“Nudges” lead to more vaccinations2022-08-17
Vaccinating a large enough portion of the population against various diseases is a constant challenge. Despite COVID-19 vaccination being offered for free, many people are still not fully vaccinated. In the study “Vaccination nudges: A study of pre-booked COVID-19 vaccinations in Sweden”, Niklas Johansson, Mats Ekman and Carl Bonander examines how pre-booked vaccinations have affected how many people get vaccinated.
There have been several attempts to increase the number of vaccinations, including requiring vaccination certificates in order to participate in certain events, mandatory vaccinations (where unvaccinated people are fined) or paying people to get vaccinated. Another way of increasing the number of vaccinations is to invite people to pre-booked vaccinations. During the COVID-19 vaccinations, Region Uppsala did exactly this, and sent out vaccination appointments to certain age groups. Other regions did not call on people in this manner.
- We have examined whether the appointments that were sent out to 16 and 17 year olds in Uppsala, says Niklas Jakobsson, professor of Economics at Karlstad Business School. Since the appointments were not sent out randomly, we used quasi-experimental methods in order to study the effect of these pre-booked vaccinations. In the study, we mainly used a synthetic control method where, instead of comparing the vaccination rate in Uppsala with the overall rate in other regions, you compare with regions most similar to Uppsala with regard to this age group in the period before the vaccinations.
- Uppsala was primarily compared to other regions with a similar vaccination for people aged 18-29 (who were not given pre-booked vaccination appointments), says Mats Ekman, lecturer in Economics at Karlstad Business School. Furthermore, the vaccination rate in the municipalities in Region Uppsala were compared to neighbouring municipalities in other regions. Our findings indicate that sending out pre-booked appointments in Region Uppsala increased the vaccination rate by approximately ten percentage points.

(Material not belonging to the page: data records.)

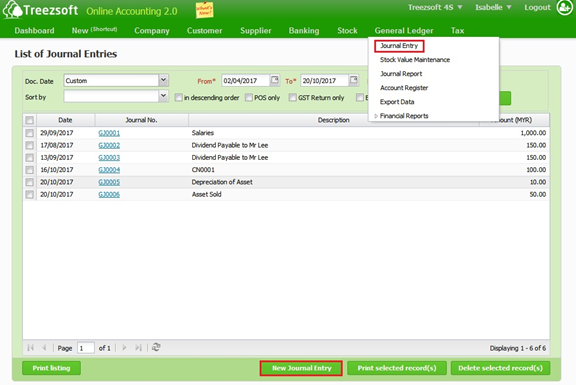
Task: Jump to first page arrow icon
Action: point(30,348)
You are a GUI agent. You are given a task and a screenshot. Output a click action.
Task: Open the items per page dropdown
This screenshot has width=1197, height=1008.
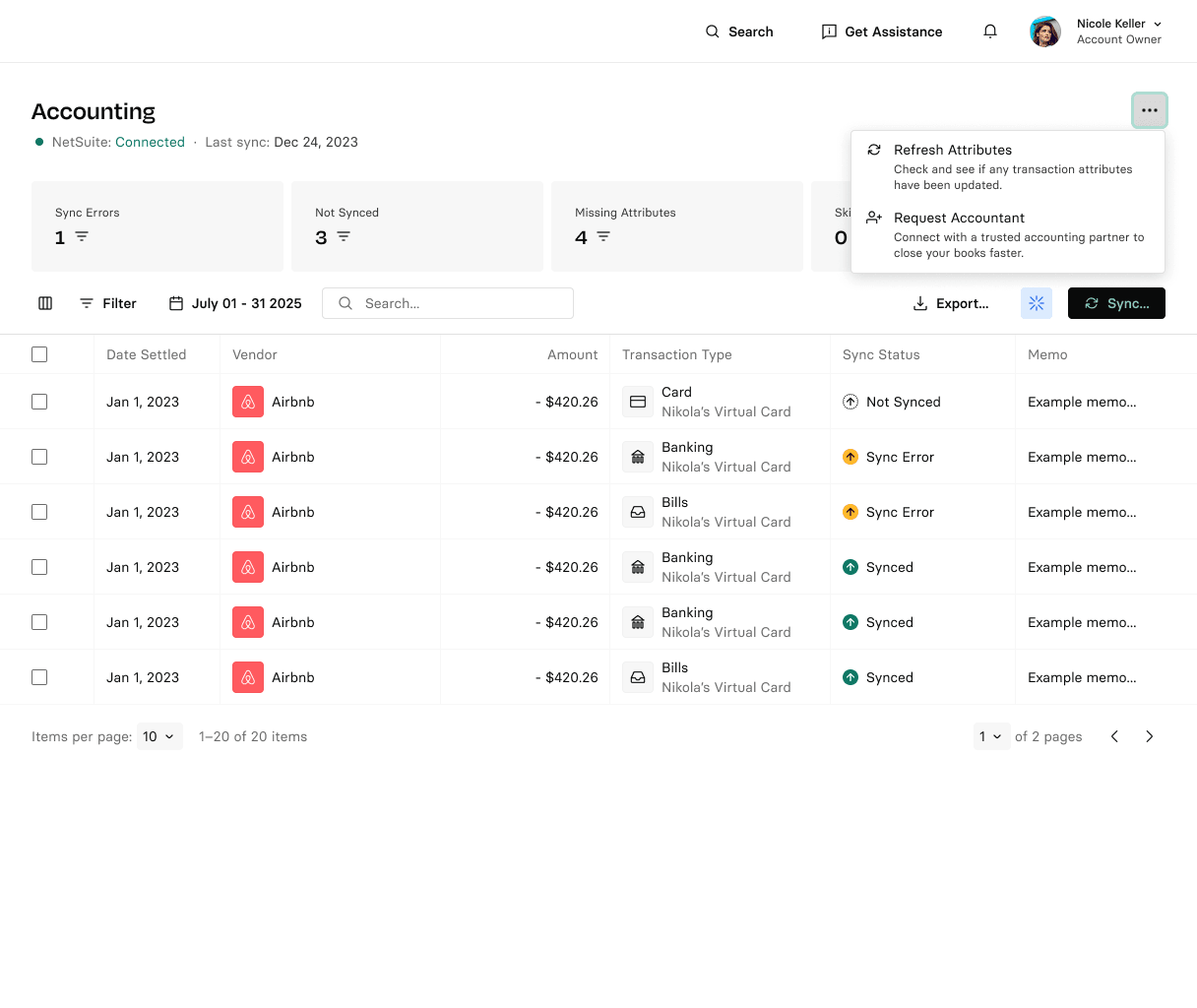click(x=159, y=736)
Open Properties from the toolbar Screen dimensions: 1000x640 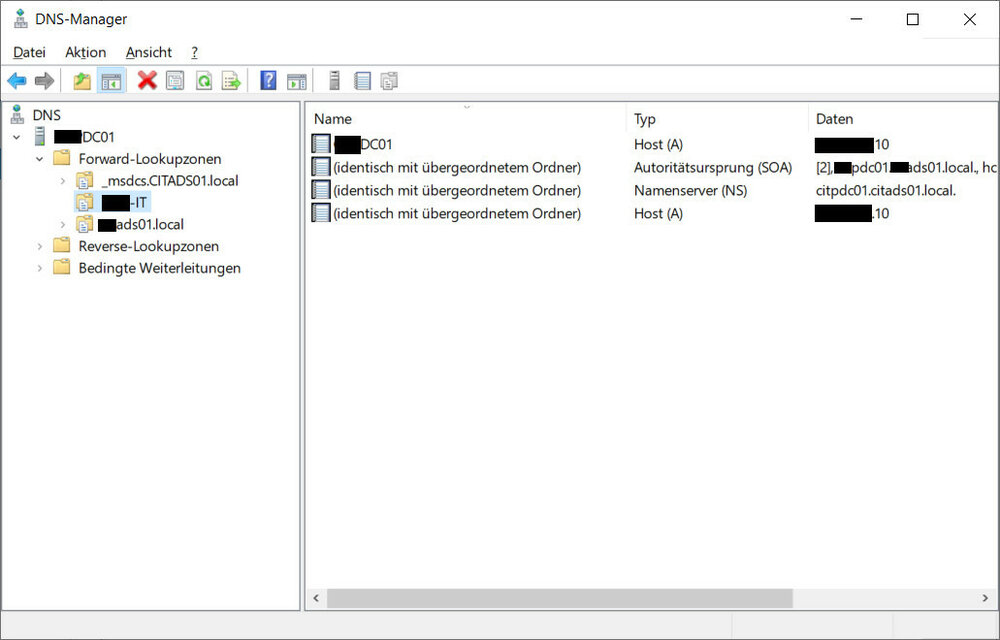(175, 81)
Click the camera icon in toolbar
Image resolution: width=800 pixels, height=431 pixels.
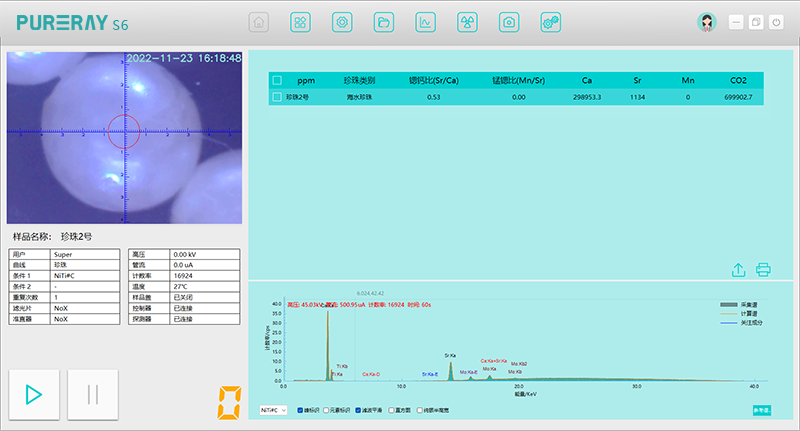pos(509,22)
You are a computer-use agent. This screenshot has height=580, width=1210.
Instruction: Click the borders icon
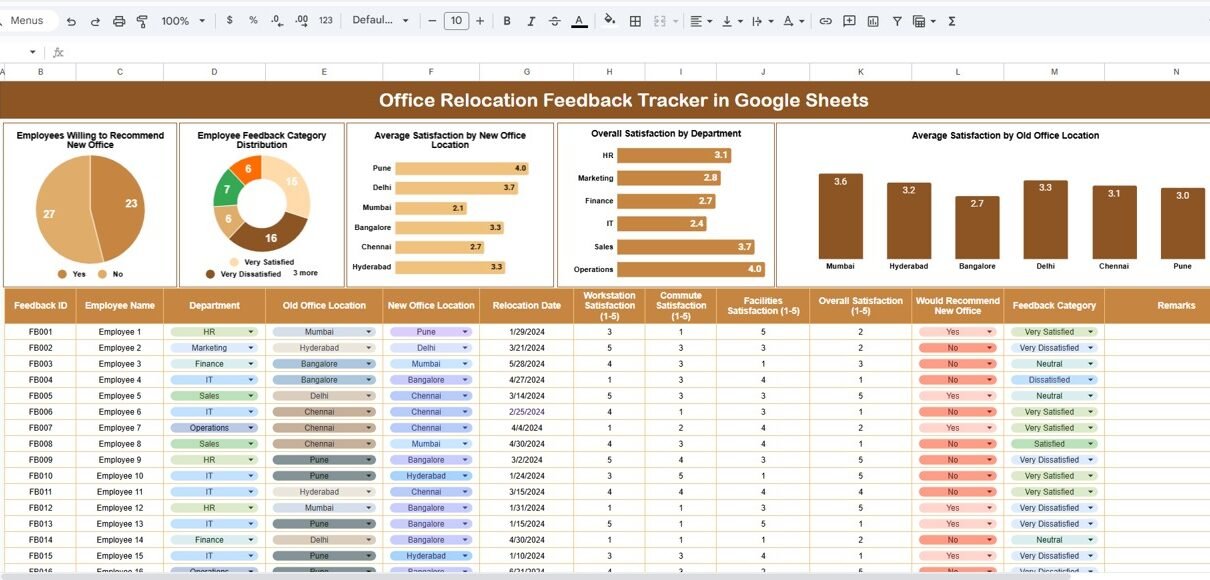(635, 21)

The intervention method used by Region Uppsala is called a “nudge”. Nudges are interesting from a social science perspective, as they do not affect anyone’s options. All youths in Region Uppsala who were given pre-booked vaccination appointments could, at no cost, choose not to go the appointment. They could also book their own appointments, just like youths in other regions. In terms of vaccinations, the only things that separate the youth in Region Uppsala from the youth in other Swedish regions is how the alternatives are presented.
- Even if we saw that Region Uppsala’s vaccination nudges had a significant effect (ten percentage points), you must be careful when drawing conclusions from our findings, says Niklas Jakobsson. Our findings are based on quasi-experimental methods, for one. There are also theoretical reasons to assume that a nudge has more impact when the choice is relatively insignificant to the individual.
Since young people very rarely become seriously ill from COVID-19, and since the side effects are trivial in most cases, the decision to get vaccinated or not is not as important to young people as to older people, who are significantly more at risk from SARS-CoV-2.
- When considering the effects on the population at large, our findings are therefore a bit on the high side, says Niklas Jakobsson. Even so, our findings should be of interest from a public health perspective, in the sense that a higher vaccination rate of a sterilising vaccine (meaning vaccinated individuals no longer infect others) will significantly decrease the spread of the diseases in question. We see a much bigger effect from this, compared to the effects from other kinds of interventions (vaccination certificates, payment, participating in a lottery, reminders) that have been studied using empirical research methods. When you consider that the other methods of increasing the vaccination rate often limits the freedom of choice of individuals, while also seeming to have relatively low effect on the number of vaccinations, the method used by Region Uppsala is interesting.
Niklas Jakobsson, Karlstad University, Mats Ekman, Karlstad University, and Carl Bonander, Gothenburg University, co-authored “A study of pre-booked COVID-19 vaccinations in Sweden”.